Optimizer issues

raesol · September 15, 2022, 3:46pm

Does the order of optimizer.zero_grad() and optimizer.step() matter? so in the training part of the code, when i put optimizer.zero_grad() before optimizer.step() i got an accuracy of 52% and 50% for training and testing respectively. however, when i reverse the order of step and zero_grad, the accuracty increased to 99% and 68% for training and testing respectively. if zero_grad is actually zeroing the parameters, then why are we getting an accuracy as big as 50%? thank you in advance

srishti-git1110 · September 15, 2022, 3:56pm

The order definitely matters.

The rule is to zero out the previous gradients before the next backward step to prevent accumulation of gradients, and then take the step to update the parameters.

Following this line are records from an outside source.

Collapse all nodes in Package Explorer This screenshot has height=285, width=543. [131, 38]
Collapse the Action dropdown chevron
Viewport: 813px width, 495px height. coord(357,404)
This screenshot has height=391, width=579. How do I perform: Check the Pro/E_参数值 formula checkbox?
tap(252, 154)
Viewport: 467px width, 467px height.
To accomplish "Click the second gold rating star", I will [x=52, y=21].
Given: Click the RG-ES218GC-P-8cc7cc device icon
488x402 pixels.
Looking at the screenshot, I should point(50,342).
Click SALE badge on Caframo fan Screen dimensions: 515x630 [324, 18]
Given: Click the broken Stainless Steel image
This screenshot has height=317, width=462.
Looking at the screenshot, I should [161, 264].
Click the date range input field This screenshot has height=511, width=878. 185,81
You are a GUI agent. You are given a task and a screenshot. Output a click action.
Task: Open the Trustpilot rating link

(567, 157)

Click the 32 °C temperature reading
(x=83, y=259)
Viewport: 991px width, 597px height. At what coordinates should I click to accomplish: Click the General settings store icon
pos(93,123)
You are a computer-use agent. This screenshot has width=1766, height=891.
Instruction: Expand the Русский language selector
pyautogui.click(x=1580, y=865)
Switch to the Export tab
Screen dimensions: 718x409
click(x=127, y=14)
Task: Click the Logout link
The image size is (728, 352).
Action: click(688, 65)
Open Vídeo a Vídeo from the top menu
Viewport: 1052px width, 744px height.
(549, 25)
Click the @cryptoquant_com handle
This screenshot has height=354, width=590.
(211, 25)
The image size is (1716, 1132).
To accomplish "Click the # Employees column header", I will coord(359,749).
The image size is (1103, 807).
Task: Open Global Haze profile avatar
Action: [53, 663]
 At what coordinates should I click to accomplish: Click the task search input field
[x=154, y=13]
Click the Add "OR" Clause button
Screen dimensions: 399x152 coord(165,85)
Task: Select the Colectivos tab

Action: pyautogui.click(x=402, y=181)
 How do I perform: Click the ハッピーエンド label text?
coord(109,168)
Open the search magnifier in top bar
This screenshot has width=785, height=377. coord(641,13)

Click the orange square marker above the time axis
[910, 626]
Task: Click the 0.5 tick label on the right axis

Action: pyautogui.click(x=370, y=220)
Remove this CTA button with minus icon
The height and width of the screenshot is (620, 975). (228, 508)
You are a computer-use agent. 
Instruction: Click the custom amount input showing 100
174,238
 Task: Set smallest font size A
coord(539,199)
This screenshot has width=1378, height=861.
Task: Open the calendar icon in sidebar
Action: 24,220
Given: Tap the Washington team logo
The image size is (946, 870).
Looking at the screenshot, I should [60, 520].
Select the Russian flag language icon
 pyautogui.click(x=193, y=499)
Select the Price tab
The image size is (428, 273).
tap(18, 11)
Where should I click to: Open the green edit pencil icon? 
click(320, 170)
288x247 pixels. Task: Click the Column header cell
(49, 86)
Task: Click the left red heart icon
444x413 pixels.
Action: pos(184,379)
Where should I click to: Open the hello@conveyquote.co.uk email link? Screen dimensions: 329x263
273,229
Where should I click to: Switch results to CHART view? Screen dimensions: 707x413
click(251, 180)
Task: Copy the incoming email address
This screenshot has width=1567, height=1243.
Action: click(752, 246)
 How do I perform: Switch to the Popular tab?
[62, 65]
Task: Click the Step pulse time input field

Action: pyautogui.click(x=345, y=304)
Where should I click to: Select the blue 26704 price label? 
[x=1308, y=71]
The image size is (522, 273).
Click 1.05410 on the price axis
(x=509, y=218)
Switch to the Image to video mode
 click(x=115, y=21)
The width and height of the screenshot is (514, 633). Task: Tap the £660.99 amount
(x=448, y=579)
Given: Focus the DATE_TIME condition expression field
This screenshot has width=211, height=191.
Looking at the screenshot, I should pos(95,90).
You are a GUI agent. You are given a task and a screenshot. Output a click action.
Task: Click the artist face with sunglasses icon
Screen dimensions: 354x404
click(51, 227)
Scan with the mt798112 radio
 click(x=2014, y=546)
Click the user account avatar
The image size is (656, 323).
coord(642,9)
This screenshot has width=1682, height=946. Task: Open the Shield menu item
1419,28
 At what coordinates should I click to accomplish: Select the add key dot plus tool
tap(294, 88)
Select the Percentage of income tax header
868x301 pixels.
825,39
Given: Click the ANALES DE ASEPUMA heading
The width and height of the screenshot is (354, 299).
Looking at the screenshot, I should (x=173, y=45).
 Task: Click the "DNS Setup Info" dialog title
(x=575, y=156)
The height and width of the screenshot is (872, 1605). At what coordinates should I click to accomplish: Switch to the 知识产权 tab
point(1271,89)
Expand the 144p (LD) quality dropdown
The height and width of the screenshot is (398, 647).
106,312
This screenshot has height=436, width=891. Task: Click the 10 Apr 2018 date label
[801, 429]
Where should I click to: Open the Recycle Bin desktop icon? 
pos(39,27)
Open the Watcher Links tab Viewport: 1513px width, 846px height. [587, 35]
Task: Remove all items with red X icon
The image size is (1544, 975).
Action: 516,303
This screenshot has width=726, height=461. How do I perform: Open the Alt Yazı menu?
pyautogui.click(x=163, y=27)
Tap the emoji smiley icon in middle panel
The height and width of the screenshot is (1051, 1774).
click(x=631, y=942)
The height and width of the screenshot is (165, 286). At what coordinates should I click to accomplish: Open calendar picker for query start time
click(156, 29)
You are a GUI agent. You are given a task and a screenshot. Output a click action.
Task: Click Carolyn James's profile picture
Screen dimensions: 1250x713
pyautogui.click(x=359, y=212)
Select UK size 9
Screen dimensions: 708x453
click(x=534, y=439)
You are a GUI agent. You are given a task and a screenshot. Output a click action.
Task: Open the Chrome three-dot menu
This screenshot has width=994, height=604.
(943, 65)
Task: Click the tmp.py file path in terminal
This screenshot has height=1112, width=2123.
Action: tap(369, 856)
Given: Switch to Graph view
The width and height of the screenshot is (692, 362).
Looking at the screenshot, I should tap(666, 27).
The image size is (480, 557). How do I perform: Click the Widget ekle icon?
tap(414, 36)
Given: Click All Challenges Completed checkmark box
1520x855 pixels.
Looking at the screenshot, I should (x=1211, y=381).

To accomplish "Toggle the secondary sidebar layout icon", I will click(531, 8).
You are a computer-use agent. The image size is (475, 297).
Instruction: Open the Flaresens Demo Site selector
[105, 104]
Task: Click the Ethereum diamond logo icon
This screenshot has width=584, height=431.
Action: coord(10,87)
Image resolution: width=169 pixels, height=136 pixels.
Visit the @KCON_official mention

An order that works fine -

optimizer.zero_grad()
loss.backward()
optimizer.step()

Can you please send your two code versions that produced different results?

ptrblck · September 15, 2022, 8:05pm

zero_grad() is setting the gradients to zero, not the parameters.

If you are working on a 2-class classification and the dataset is balanced, a 50% accuracy would be considered a “random” classifier and the worst case. A lower accuracy shouldn’t be possible since your model would then start to “learn” to predict the opposite labels.